February 18, 2025 By Bill Toulas

OpenSSH has released security updates addressing two vulnerabilities, a machine-in-the-middle (MitM) and a denial of service flaw, with one of the flaws introduced over a decade ago.
Qualys discovered both vulnerabilities and demonstrated their exploitability to OpenSSH's maintainers.
OpenSSH (Open Secure Shell) is a free, open-source implementation of the SSH (Secure Shell) protocol, which provides encrypted communication for secure remote access, file transfers, and tunneling over untrusted networks.

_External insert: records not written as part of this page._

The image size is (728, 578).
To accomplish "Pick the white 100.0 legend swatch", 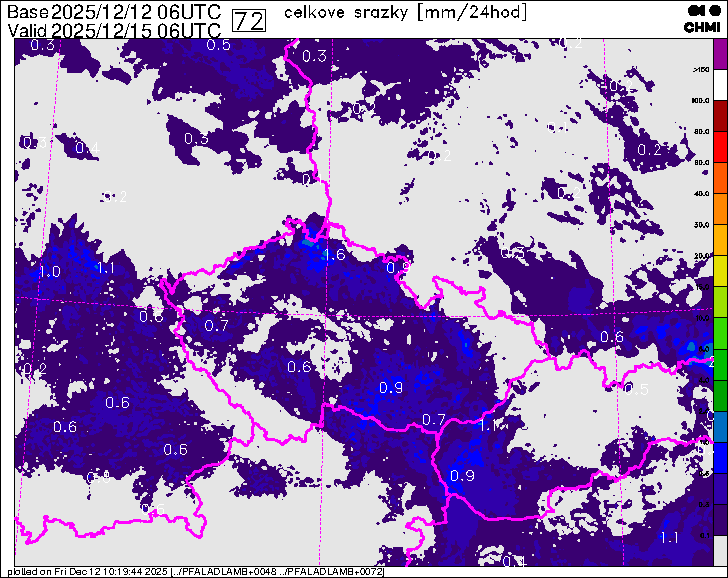I will tap(719, 86).
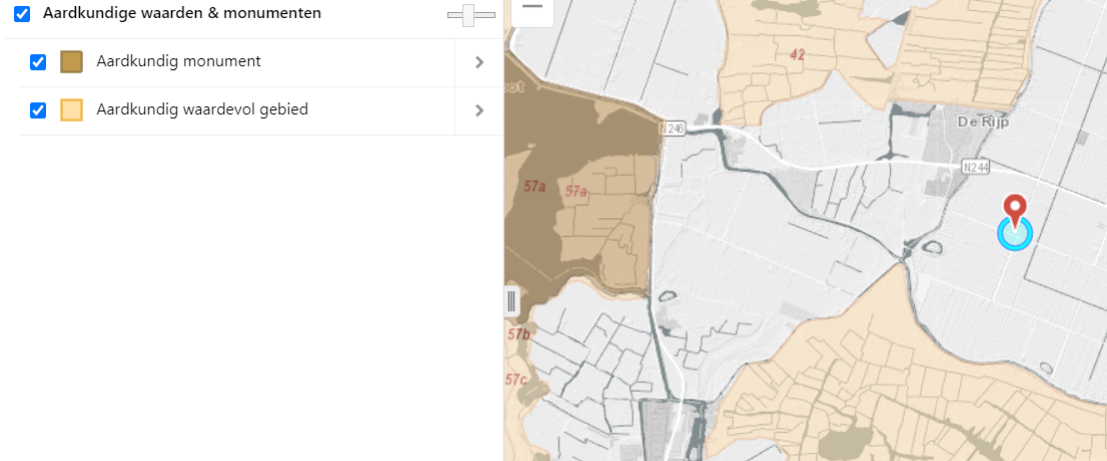Click the side panel collapse handle

click(x=512, y=301)
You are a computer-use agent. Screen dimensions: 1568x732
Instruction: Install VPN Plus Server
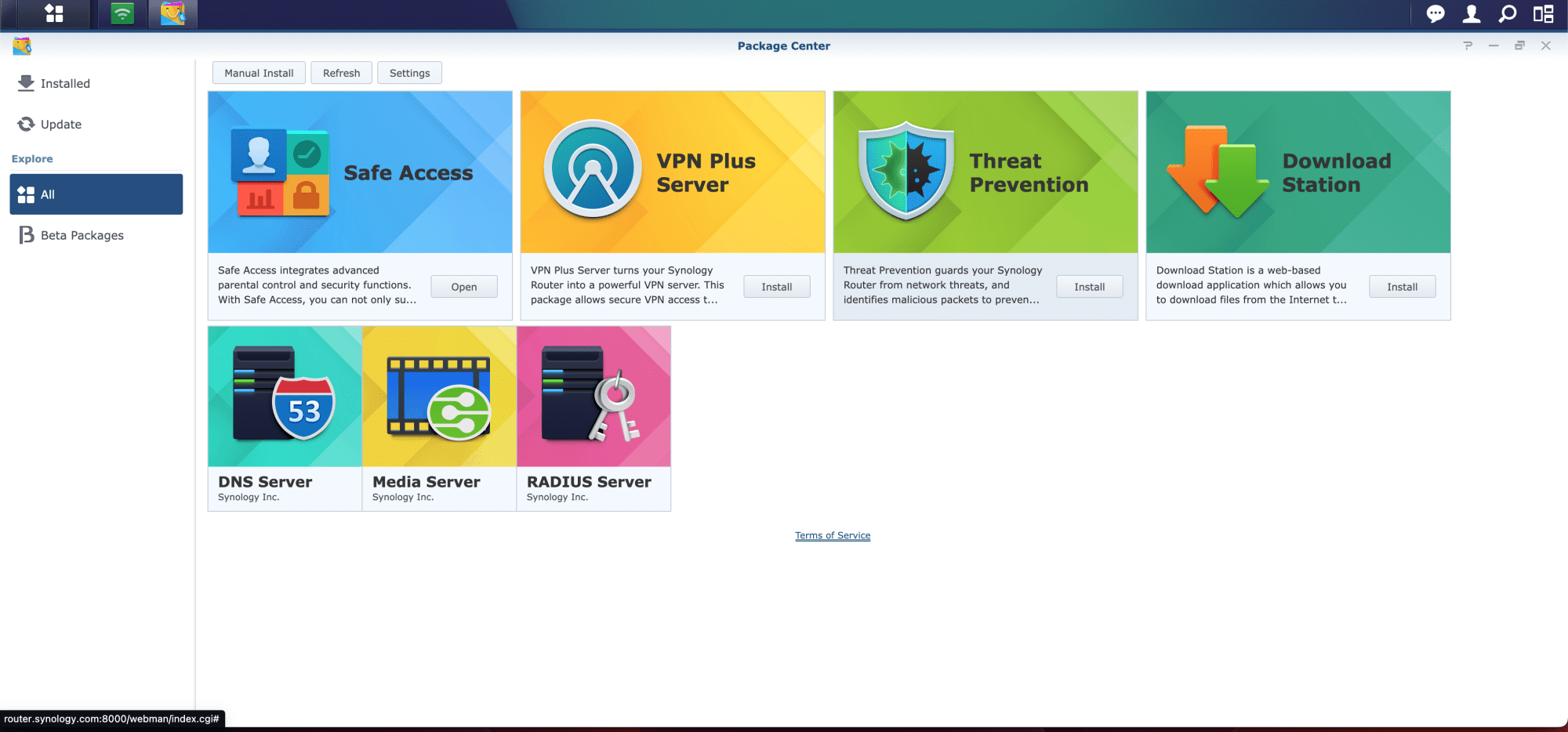(776, 287)
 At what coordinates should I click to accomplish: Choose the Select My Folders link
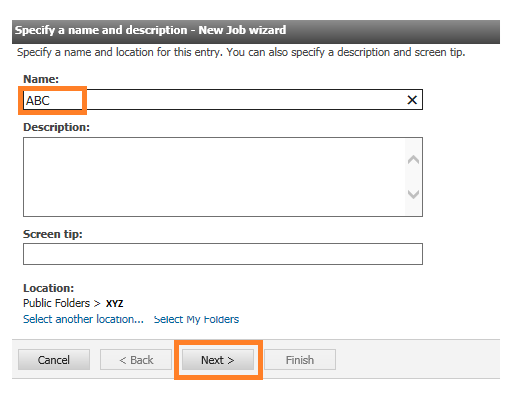pyautogui.click(x=196, y=319)
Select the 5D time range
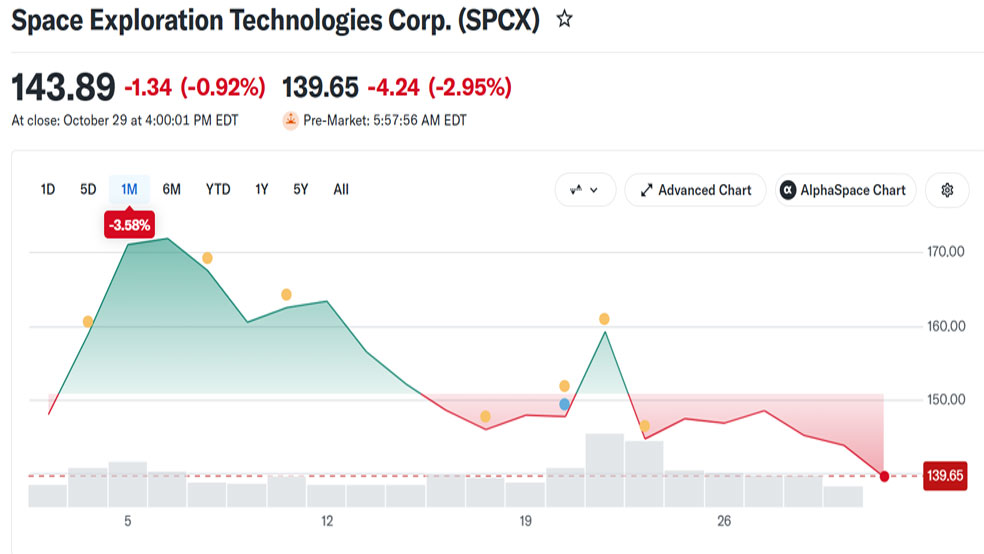The image size is (984, 554). [x=88, y=189]
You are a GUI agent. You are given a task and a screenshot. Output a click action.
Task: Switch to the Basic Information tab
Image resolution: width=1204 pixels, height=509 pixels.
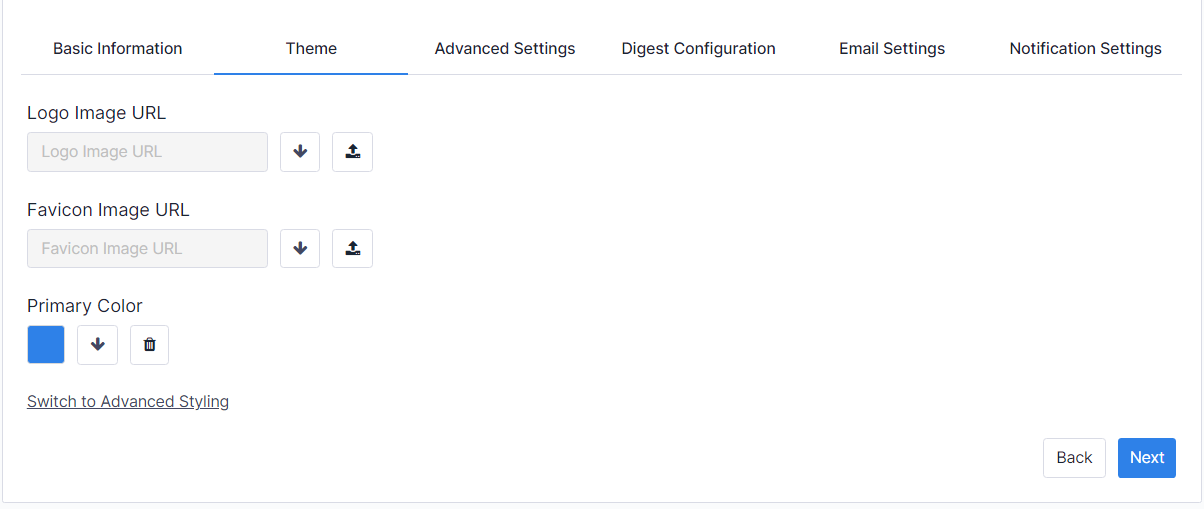(x=117, y=48)
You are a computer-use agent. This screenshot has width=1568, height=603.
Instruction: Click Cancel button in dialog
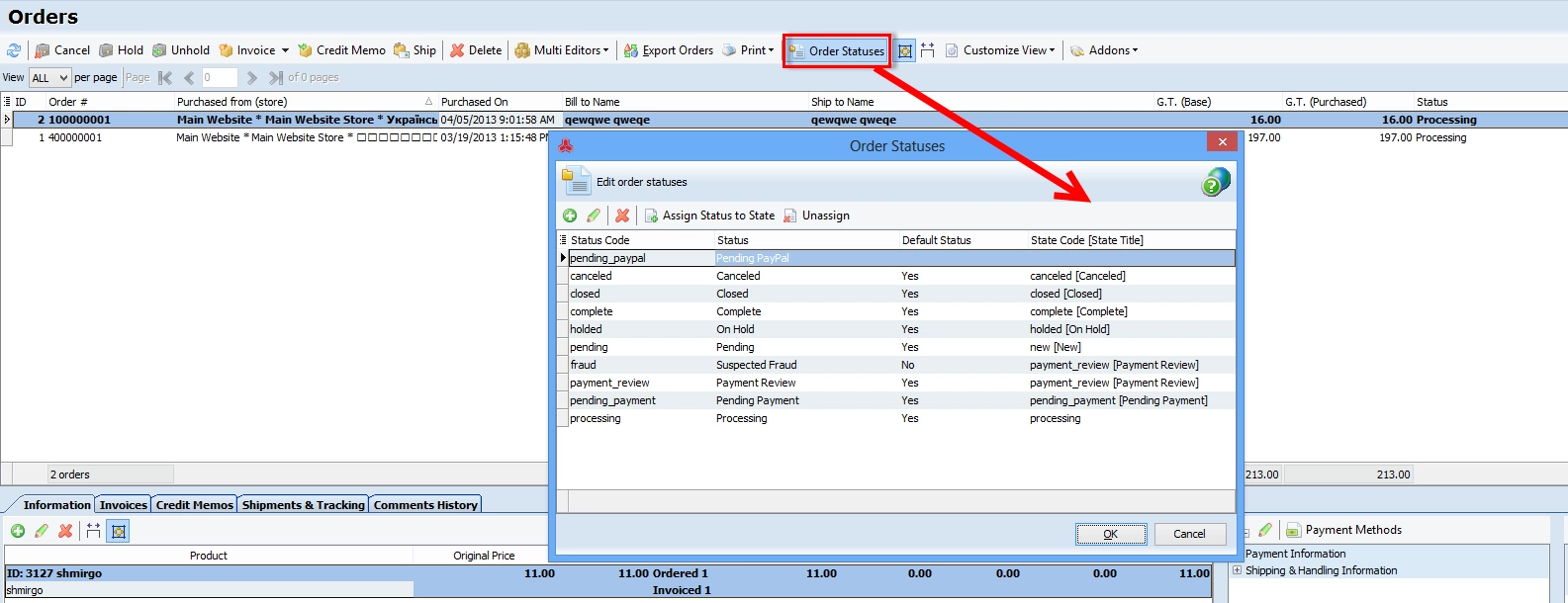coord(1190,534)
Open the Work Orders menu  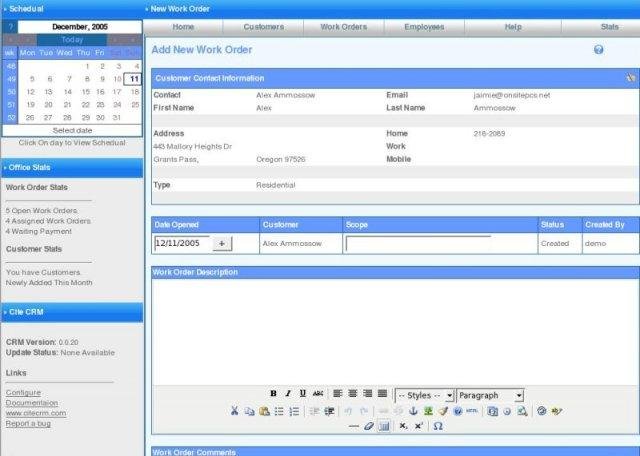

It is one of the most widely used tools in the world, with high levels of adoption across Linux and Unix-based (BSD, macOS) systems found in enterprise environments, IT, DevOps, cloud computing, and cybersecurity applications.
The two vulnerabilities
The MiTM vulnerability, tracked under CVE-2025-26465, was introduced in December 2014 with the release of OpenSSH 6.8p1, so the issue remained undetected for over a decade.
The flaw affects OpenSSH clients when the 'VerifyHostKeyDNS' option is enabled, allowing threat actors to perform MitM attacks.
"The attack against the OpenSSH client (CVE-2025-26465) succeeds regardless of whether the VerifyHostKeyDNS option is set to "yes" or "ask" (its default is "no"), requires no user interaction, and does not depend on the existence of an SSHFP resource record (an SSH fingerprint) in DNS," explains Qualys.